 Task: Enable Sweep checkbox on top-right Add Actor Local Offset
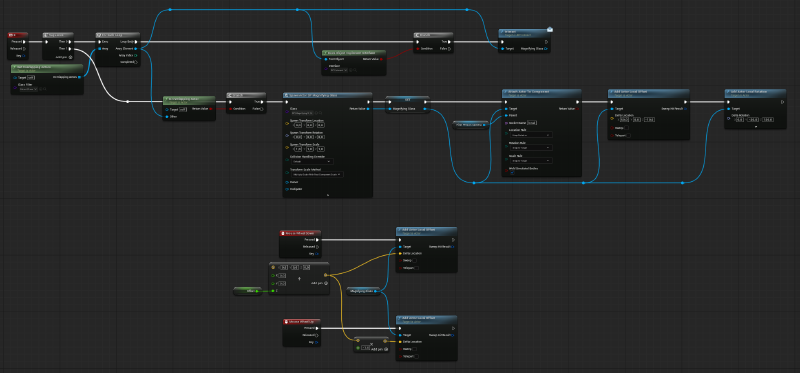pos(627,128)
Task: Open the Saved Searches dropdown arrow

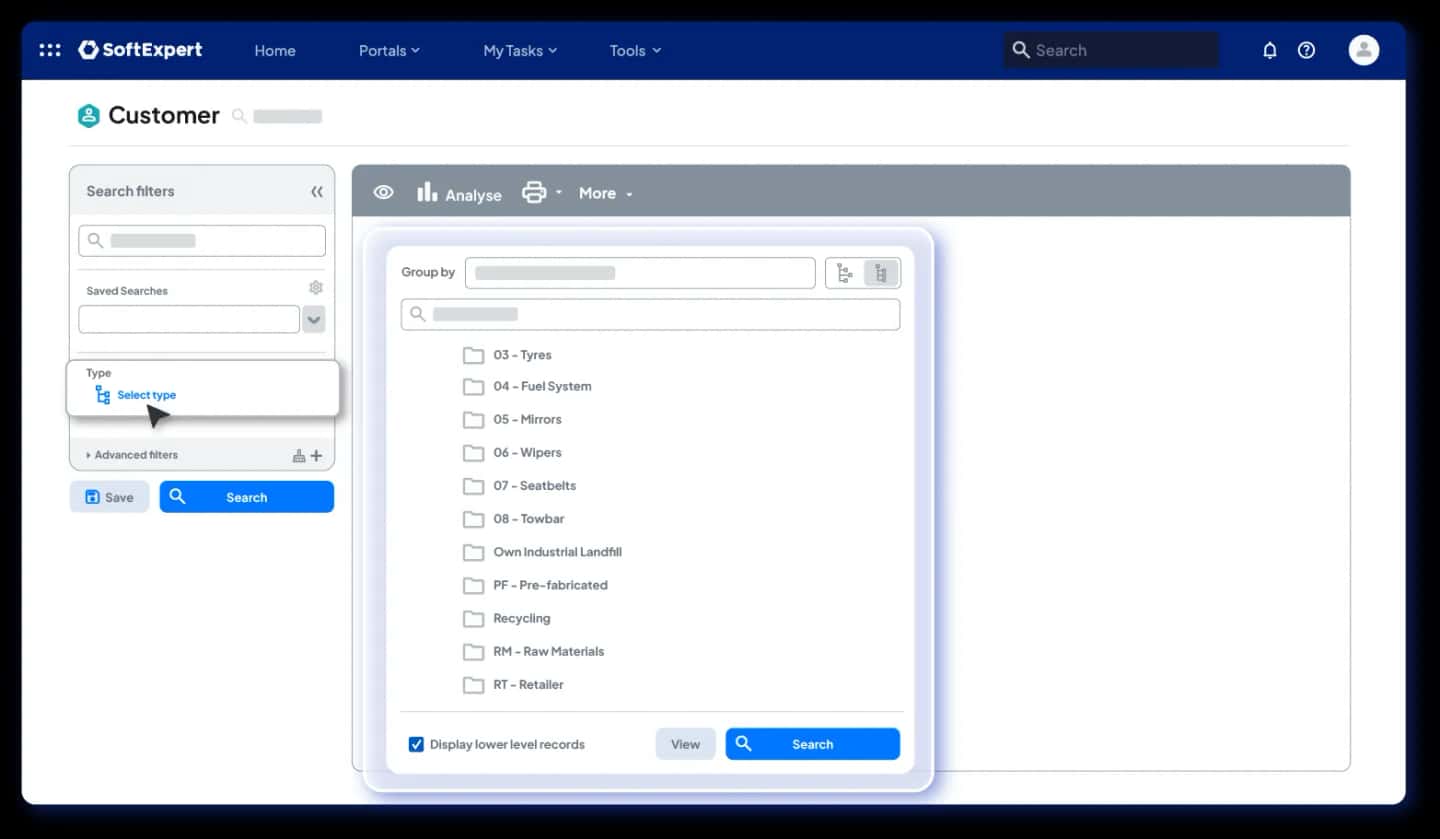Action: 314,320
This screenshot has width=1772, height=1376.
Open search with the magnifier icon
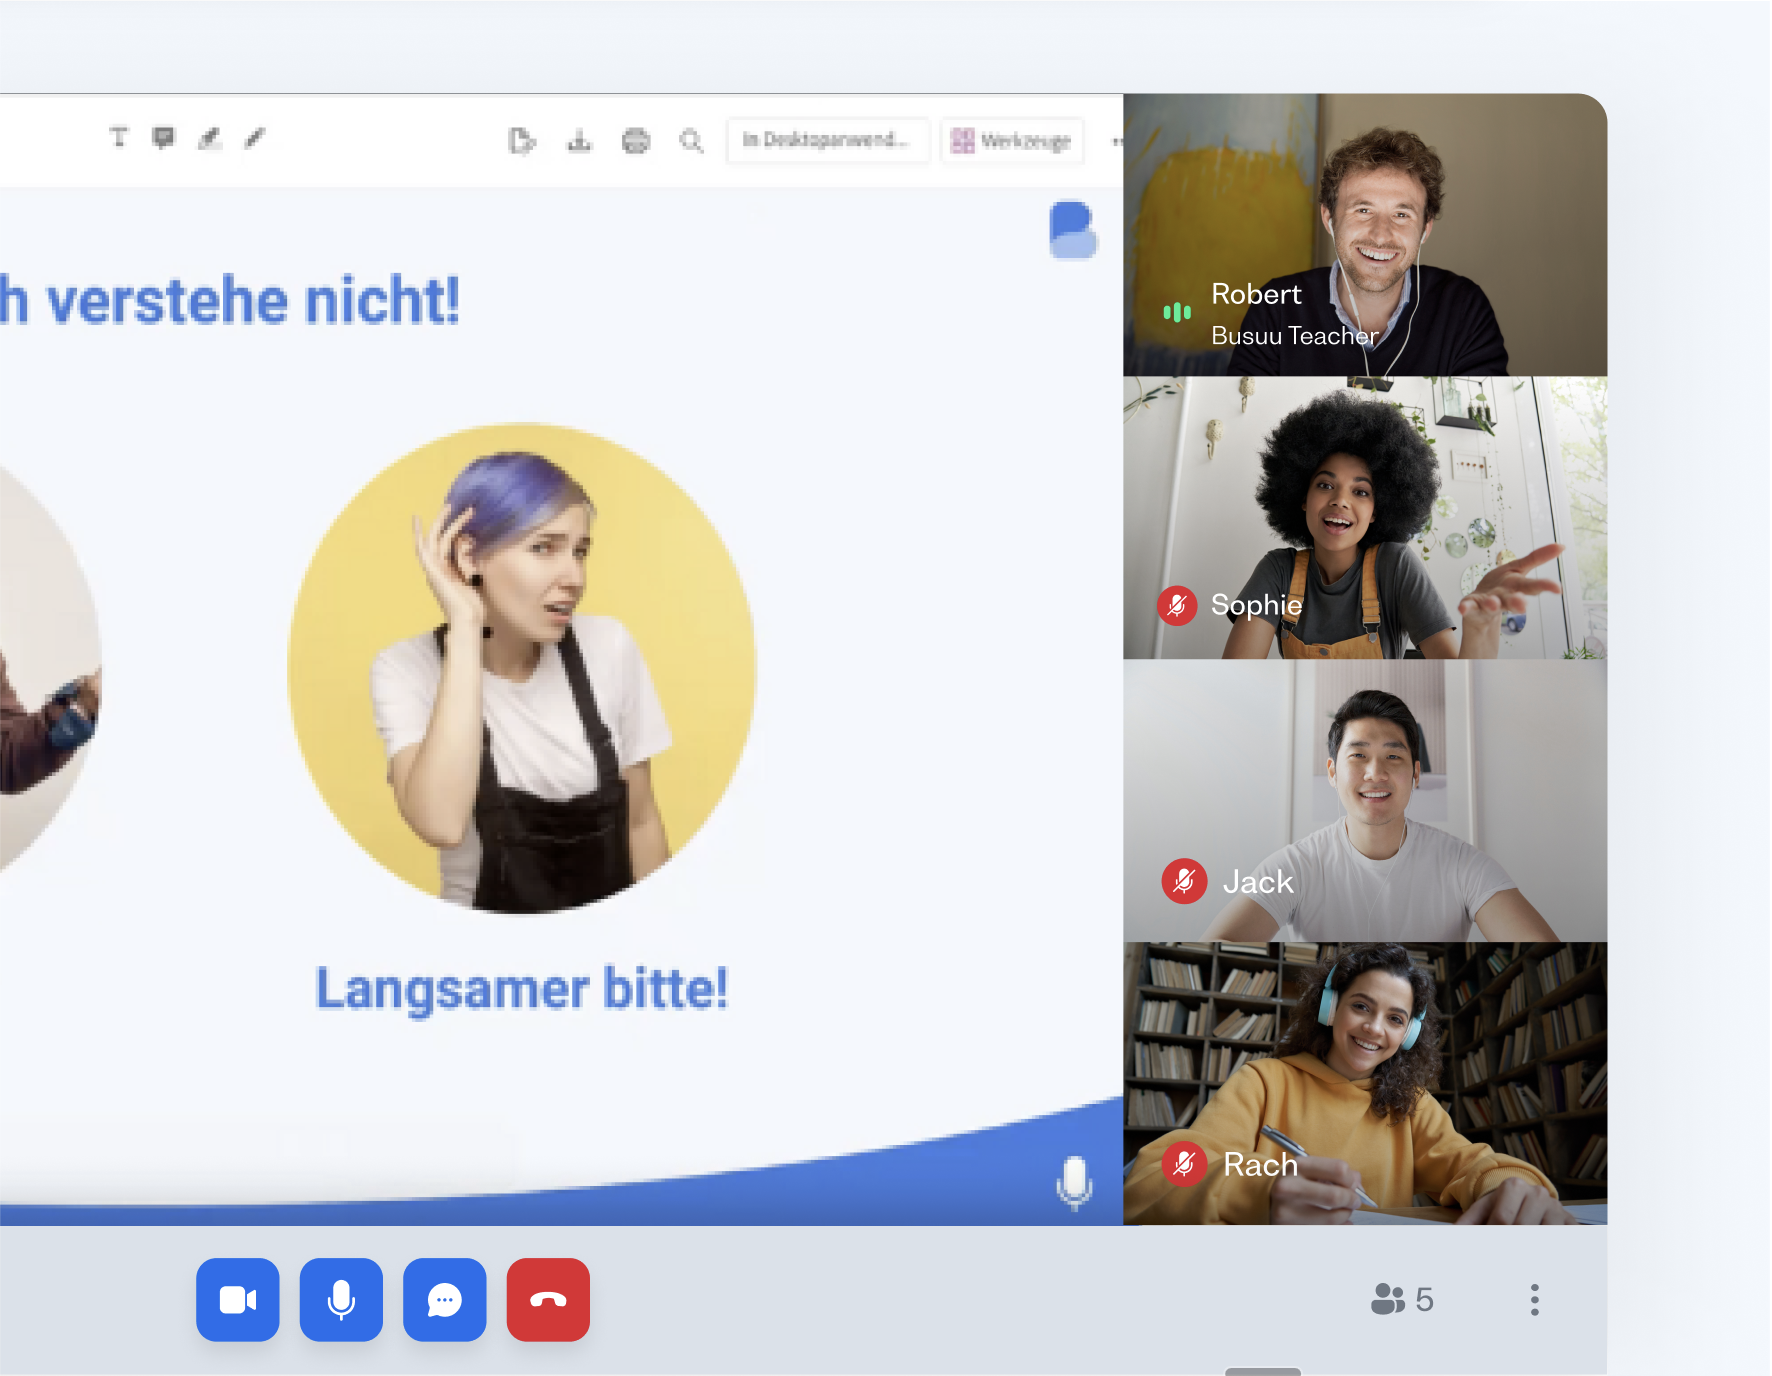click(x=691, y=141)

________________________

INSTRUCTIONS FOR THE TASK: Could each line of the data be written out exactly, with no pictures included?

RESPONSE AREA:
 Task: Enable Sweep checkbox on top-right Add Actor Local Offset
pos(627,128)
Task: Open the Saved Searches dropdown arrow

Action: 314,320
This screenshot has width=1772, height=1376.
Open search with the magnifier icon
click(x=691, y=141)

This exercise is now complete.